***** Provided text *****

Keeping Cool in a Crisis
By John Watts, P.E - April 2004 - HVAC
Money, or the threat of losing money, is the biggest reason that institutional and commercial facilities must maintain proper space conditions at all times. It is the maintenance and engineering manager’s responsibility to know which areas of facilities are important for maintaining space conditions at predictable times.
Given the increasingly complex nature of facilities and their operations, evaluating these spaces and operations can be a tremendous challenge. But with thorough planning and good communication, managers can successfully implement an emergency cooling system with relatively minimal cost to the organization.
Devising a Strategy
Managers can take several approaches in order to meet a facility’s emergency-cooling needs. Portable cooling, 100-percent redundancy or partial redundancy all are viable options, but it is important that managers carefully evaluate each facility, along with the HVAC system’s design, before determining which system will provide the best fit.
The first step in the design of an emergency cooling system is to identify those areas that must be kept properly air conditioned in the event of a main power or cooling failure. Managers must take into consideration the areas that are important to a facility and its tenants.
Once managers have determined the key conditioning areas of the facility, the next task is to estimate the cooling that is required to maintain the space conditions. Managers cannot assume that the HVAC engineer designed a proper HVAC system for the key conditioning areas.
The HVAC design system is only as good as the information given to the design team, so research is also required to verify that an area was designed for the current key operation. This research could indicate how close the current operation is to an emergency situation. For proper design, managers also should verify key-area HVAC system redundancies or emergency connections.
Once the maintenance manager is comfortable with the current operating HVAC system, the next step is to verify the emergency operating conditions of the key areas. This verification process should include evaluating the length of operating time and the space temperature for the emergency conditions.
Managers should keep in mind that some equipment can operate at higher space conditions for a certain amount of time without damage to the equipment. Contact the equipment manufacturer for exact temperature and time-length maximums.
The requirement for cooling the space is a simple calculation derived from:
- heat produced by equipment
- the amount of lighting and people in the space
- the heat transferred through exterior walls, windows and the roof.
The major items providing heat to the space are equipment and lighting, with special attention given to large groups of people and uncovered or unshaded glass.

*****

- Your instructions: Continue the article above on emergency cooling for facilities, starting right after its final sentence.

***** Given data *****

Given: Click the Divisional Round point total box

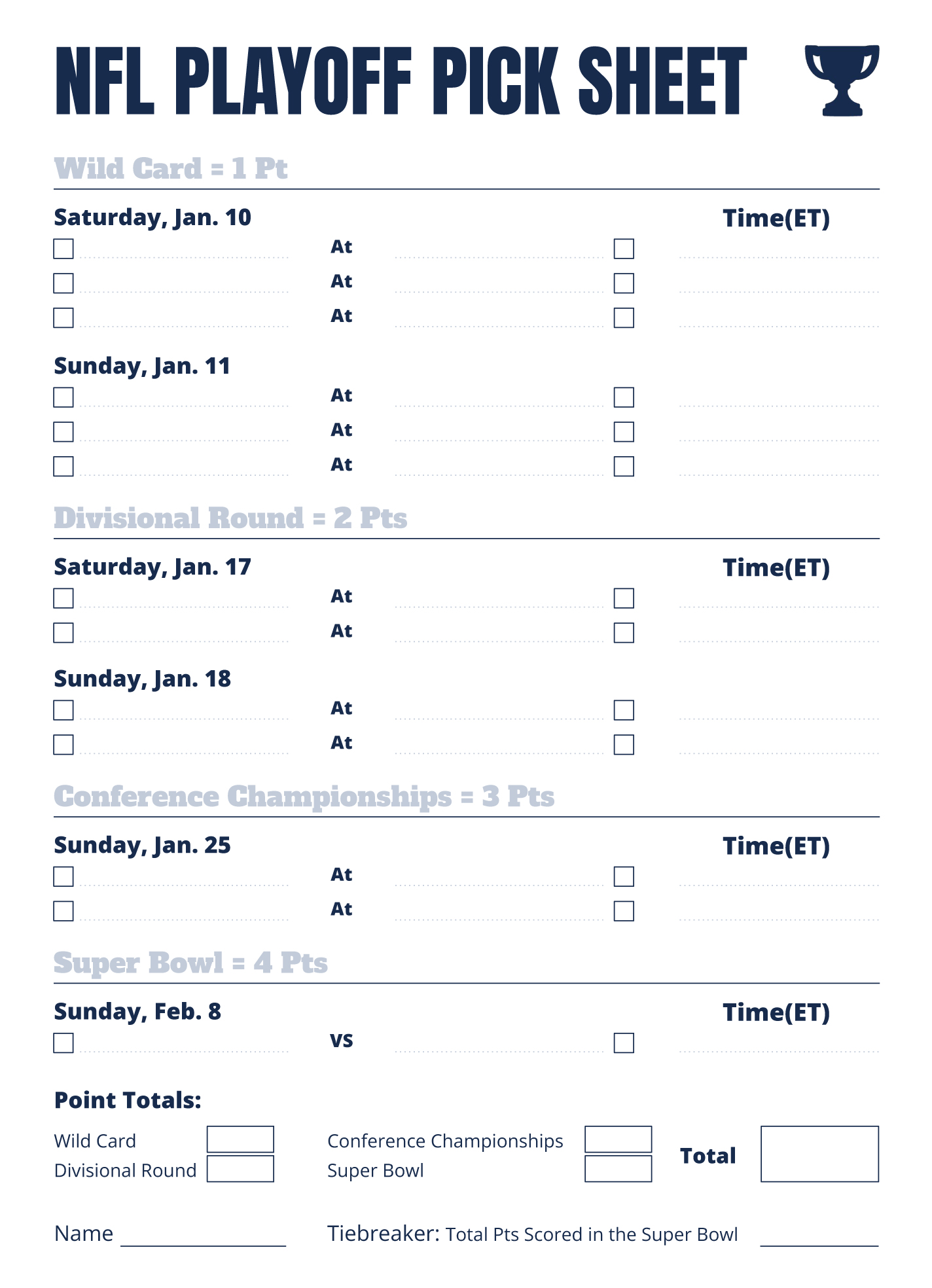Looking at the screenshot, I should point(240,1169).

*****
***** Given data *****

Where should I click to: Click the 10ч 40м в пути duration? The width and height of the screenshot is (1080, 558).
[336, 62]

*****

- Expected answer:
Managers can easily obtain information on the amount of heat produced by the equipment from the manufacturer. Most manufacturers are willing to give information concerning their products via the phone, fax or e-mail. The American Society of Heating Refrigeration Air Conditioning Engineers (ASHRAE) Fundamental 2001 Handbook also contains general information regarding heat produced by most types of equipment.
Lighting also provides additional heat to the key area. A simple way to calculate the heat added by lighting is to convert the wattage (W) of the lights to Btu per hour (Btu/h), where 1 W equals 3.412 Btu/h.
The heat produced by occupants during emergency situations is usually very minimal. But if the key area contains more than eight occupants during an emergency situation, managers might be required to provide additional cooling or ventilation. The ASHRAE 2001 Fundamentals Handbook and ASHRAE Standard 62-2001, Ventilation for Acceptable Indoor Air Quality, contain information about sensible and latent heat gains from people at various activities, as well as the required ventilation rates for the occupants.
Finally, heat transferred through exterior walls and roofs can be very minimal in new buildings and even in some older structures. If an older building contains little or no insulation, then managers will need to calculate the load amount for heat transfer. This amount of heat gain should not be substantial, compared to the heat gain from the equipment and lighting.
Walls and roofs of most new buildings designed today make up only 5-10 percent of the total building load, while the windows of these areas can create a significant addition to the cooling load of the key area. If the key area in question does contain some glass, managers might want to consider installing heavy curtains that occupants can close during the emergency operating condition. If heavy curtains cannot be used, the managers should calculate the heat transfer and solar load.
It is important for managers to note that the load requirement for the key area should not contain a large safety factor for several reasons.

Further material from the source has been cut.